Once disparate treatment is shown, the legal standard for analyzing any equal protection claim depends upon the classification used by the government. City of Cleburne v. Cleburne Living Ctr., 473 U.S. 432, 440-41 (1985). “The general rule is that legislation is presumed to be valid and will be sustained if the classification drawn by the statute is rationally related to a legitimate state interest.” Id. at 440 (citations omitted). “When social or economic legislation is at issue, the Equal Protection Clause allows the States wide latitude, and the Constitution presumes that even improvident decisions will eventually be rectified by the democratic processes.” Id. “In areas of social and economic policy, a statutory classification that neither proceeds along suspect lines nor infringes fundamental constitutional rights must be upheld against equal protection challenge if there is any reasonably conceivable state of facts that could provide a rational basis for the classification.” FCC v. Beach Commc'ns, Inc., 508 U.S. 307, 313 (1993) (citations omitted).

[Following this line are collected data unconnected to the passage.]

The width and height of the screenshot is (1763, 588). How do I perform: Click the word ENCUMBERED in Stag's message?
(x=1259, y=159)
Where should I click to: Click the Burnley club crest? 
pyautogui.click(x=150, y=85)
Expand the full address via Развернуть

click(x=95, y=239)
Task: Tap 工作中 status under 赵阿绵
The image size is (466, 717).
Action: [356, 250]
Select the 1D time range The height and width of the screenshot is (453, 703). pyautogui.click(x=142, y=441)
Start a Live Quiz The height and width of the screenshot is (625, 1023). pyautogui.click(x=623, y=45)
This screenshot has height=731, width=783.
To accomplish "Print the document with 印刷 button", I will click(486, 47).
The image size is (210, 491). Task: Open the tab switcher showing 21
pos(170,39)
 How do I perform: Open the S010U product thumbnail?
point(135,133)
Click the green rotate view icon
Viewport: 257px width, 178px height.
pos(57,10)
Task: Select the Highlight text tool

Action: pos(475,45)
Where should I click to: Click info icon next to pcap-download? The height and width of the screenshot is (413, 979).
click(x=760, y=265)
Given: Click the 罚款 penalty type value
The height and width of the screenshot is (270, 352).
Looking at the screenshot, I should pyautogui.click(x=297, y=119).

In addition, the Supreme Court has recognized that laws restructuring the political system to the detriment of protected classes may run afoul of the Equal Protection Clause. See Hunter v. Erickson, 393 U.S. 385, 393 (1969) ( “[T]he State may no more disadvantage any particular group by making it more difficult to enact legislation in its behalf than it may dilute any person's vote or give any group a smaller representation than another of comparable size.” (citations omitted)); Washington v. Seattle Sch. Dist. No. 1, 458 U.S. 457, 467 (1982) (“[T]he Fourteenth Amendment also reaches a political structure that treats all individuals as equals, yet more subtly distorts governmental processes in such a way as to place special burdens on the ability of minority groups to achieve beneficial legislation.” (citation and internal quotation marks omitted)).
With respect to the claim of discriminatory treatment, Northville Downs contends that Proposal 1 creates two classes of gaming licensees: one required to obtain voter approval for an expansion of gaming and another class exempted from such a requirement. It argues that Proposal 1 is discriminatory on its face because the law treats the plaintiffs and similarly situated casino gambling interests in Michigan differently.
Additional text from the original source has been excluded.